Roark-Gray-Front-sidebar.jpgRoark said that after he allowed six hits in the first two innings, he was determined to not let the game get away from him, as has happened in some of his other recent starts.

“It’s kind of how the first half’s been going,” Roark said. “So just gotta keep going. Starters are supposed to go out there and give the team a chance to win every time. Despite what happens in your game, you just have to go out there and not give in and keep going. Keep plugging away. Keep fighting, scratching, whatever it takes.”

Despite the loss, Martinez said, the recovery was something that Roark can build on.

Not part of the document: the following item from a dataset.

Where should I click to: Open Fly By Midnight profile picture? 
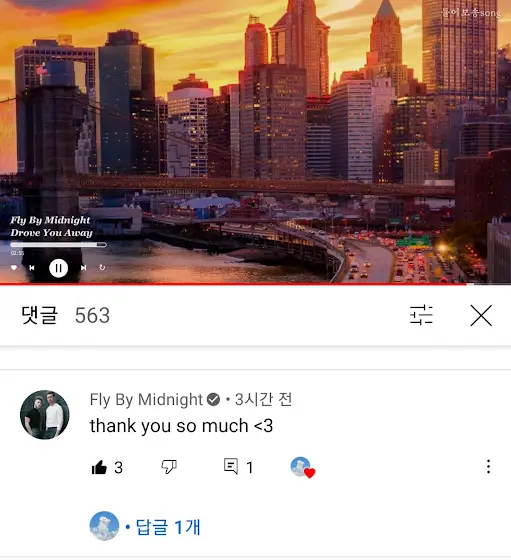point(45,415)
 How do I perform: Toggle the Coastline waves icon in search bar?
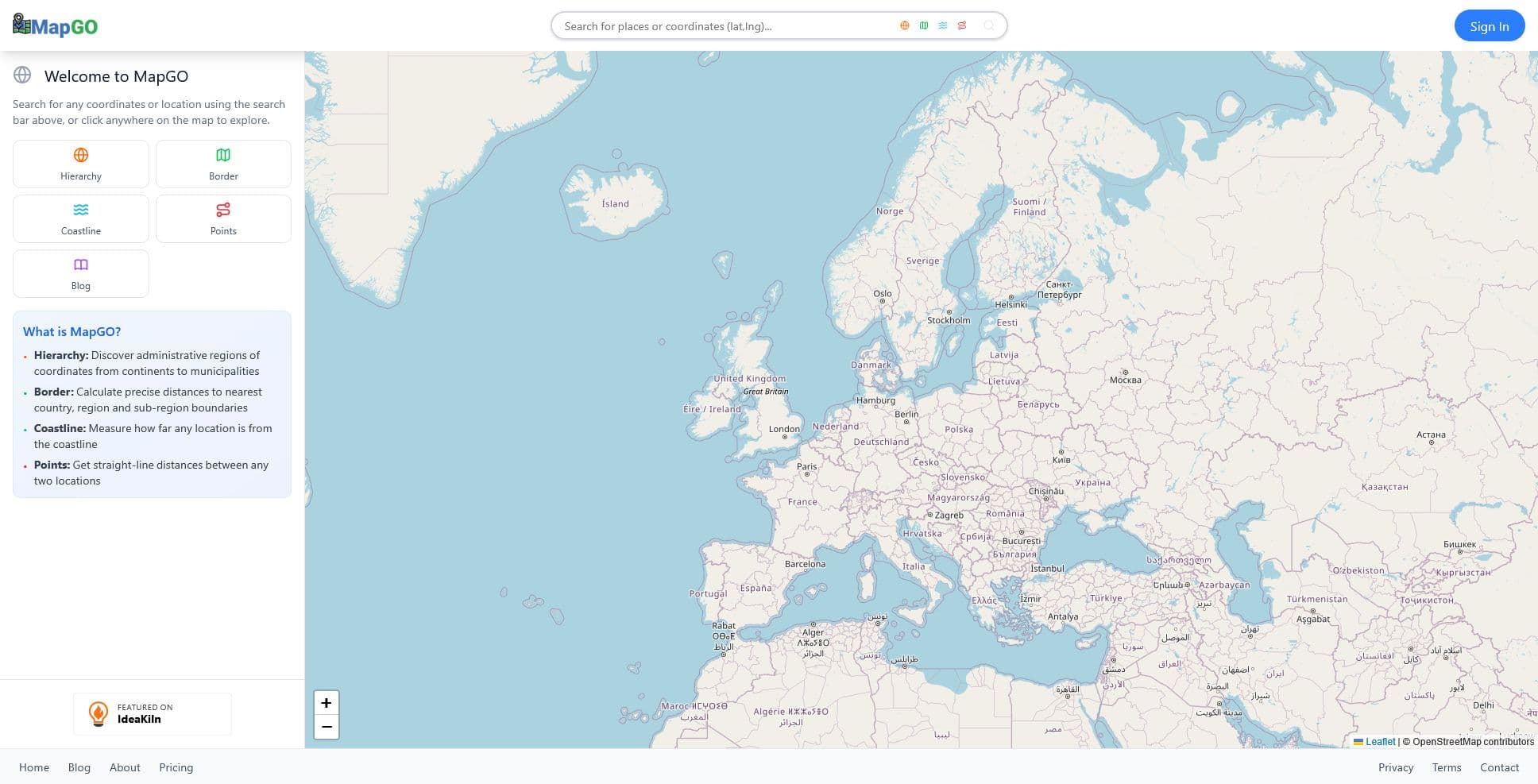pos(942,25)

“Absolutely. Regardless of the first two innings, he pitched well, really well,” Martinez said. “That’s progress, and it’s good for us. If he continues to do that, we’re going to be in good shape.”

“I really believe he just slowed down a little bit, and he started pitching. He looked great. I told him, I just said right now ‘Great job. You did well.’”

Matt Adams hit a solo homer in the eighth to slice the Mets advantage again, to 4-2. It was his 14th homer of the season.

Justin Miller, Matt Grace and Shawn Kelley each allowed one hit but no runs, and combined to strike out six in three innings of relief.